Introduction

The extinct giant deer Megaloceros giganteus (also Irish Elk), first described by Blumenbach in 17991, stands out amongst the Pleistocene megafauna not only due to its sheer body size, but also because of its immense antlers, which spanned up to 4 m in diameter and weighted up to 45 kg2. Appearing in the fossil record around 400,000 years ago (ya)3, its populations are thought to have ranged from Ireland to Lake Baikal4. Many theories have been proposed to account for its pattern of distribution across Eurasia in the Late Pleistocene and its extinction in the early Holocene. One unresolved question concerns the reason for the absence of giant deer during the Last Glacial Maximum (LGM, 20,000 – 12,500 ya) in Western and Central Europe, implying that these species had completely withdrawn from the region5. Before its purported extinction ca. 6,900 ya in western Siberia, Megaloceros recolonized northwestern Europe in the Late Glacial Interstadial5; however, no evidence has thus far been found for the presence of giant deer in Southern- and Central Europe.

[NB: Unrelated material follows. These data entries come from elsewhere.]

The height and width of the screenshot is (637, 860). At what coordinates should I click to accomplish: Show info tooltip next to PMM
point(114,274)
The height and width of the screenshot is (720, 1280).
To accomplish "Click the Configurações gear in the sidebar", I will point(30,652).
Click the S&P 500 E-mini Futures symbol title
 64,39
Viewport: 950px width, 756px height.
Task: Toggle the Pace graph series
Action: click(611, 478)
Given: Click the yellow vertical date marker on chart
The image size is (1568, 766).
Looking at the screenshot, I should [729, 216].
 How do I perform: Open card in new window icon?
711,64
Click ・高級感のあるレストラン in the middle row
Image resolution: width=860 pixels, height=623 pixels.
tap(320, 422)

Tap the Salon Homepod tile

The phylogenetic position of Megaloceros within the family Cervidae is still debated. The presence of large palmate antlers in extant fallow deer (Dama dama) and Megaloceros giganteus suggests a close relationship between the two species6,7, whereas postcranial skeletal characters place Megaloceros into a group comprising red deer (Cervus elaphus), cheetal (Axis) and bush antlered deer (Eucladoceros)8. Previous genetic studies on short regions of mitochondrial DNA (mtDNA) provide evidence for a closer relationship to fallow deer9,10; however, the statistical support for the Dama - Megaloceros clade is low, likely due to the partial mtDNA regions studied and the limited availability of modern cervid mtDNA for comparison11,12. Here we present two reconstructed nearly complete mitochondrial genomes of large cervid bone fragments found in two cave sites in Southern Germany dating to the late glacial period (ca. 12,000 ya). Phylogenetic analyses reveal that both specimens derive from Megaloceros giganteus. Comparison against mtDNAs from 44 extant deer species provides furthermore strong support for a Dama - Megaloceros mtDNA clade.

Results and Discussion

Morphological Analyses and Dating

During an excavation at the Hohlenstein Stadel cave at the Lone Valley (Baden-Württemberg, Southwestern Germany), an accumulation of large cervid bones was discovered including an almost complete atlas, two scapulae and two pelvic fragments, two ribs, a tooth (M3) and six fragments of a tibia. Apart from these finds, a metatarsus shaft fragment from a large cervid was obtained from the Hohle Fels cave at Schelklingen (Baden-Württemberg, Southwestern Germany). We genetically analyzed one of the six tibia fragments (ST/213/203/144, Fig. 1a) recovered from Hohlenstein Stadel cave, dated to 12,175 ± 50 uncal ya (ETH-41223) and the metatarsus fragment (HF/65/100, Fig. 1b) from Hohle Fels cave, which was dated to 12,370 ± 30 uncal ya (MAMS-16557). Radiocarbon ages were calibrated based on IntCal13 curve and calculated using the Calib 7.0 program.

Figure 1
figure 1

Ancient large cervid remains. (a) A tibia fragment (ST/213/203/144) from the Hohlenstein Stadel cave and (b) a metatarsus fragment (HF/65/100) from the Hohle Fels cave site.

mtDNA assembly

In order to reconstruct the mitochondrial genomes of our ancient cervid specimens, we isolated the total DNA, turned it into DNA sequencing libraries and enriched for mtDNA using bait generated from modern roe deer with specific primers (table 1). Illumina sequencing on a HiSeq2500 produced 944,648 and 6,123,389 merged reads, for Hohlenstein Stadel and Hohle Fels, respectively. These reads were mapped to the mitochondrial reference sequence of a roe deer (NC_020684.1) and a fallow deer (JN632629.1). Consensus sequences were generated for each sample based on at least 3-fold coverage. Both ancient samples produced identical consensus sequences for overlapping regions, demonstrating mitochondrial similarity. However, using fallow deer13 as a mapping reference, created an almost complete mtDNA sequence (91.52% for Hohlenstein Stadel and 99.99% for Hohle Fels), with 7634 unique mapping fragments for the Hohlenstein Stadel sample and 1,009,775 unique mapping fragments for Hohle Fels (table 2). The consensus sequence generated from positions with at least 3-fold coverage from the high-coverage Hohle Fels sample was subsequently used as reference sequence to re-align the Hohlenstein Stadel fragments. Remapping to this consensus sequence provided 7782 mapped fragments after duplicate removal for the Hohlenstein Stadel sample.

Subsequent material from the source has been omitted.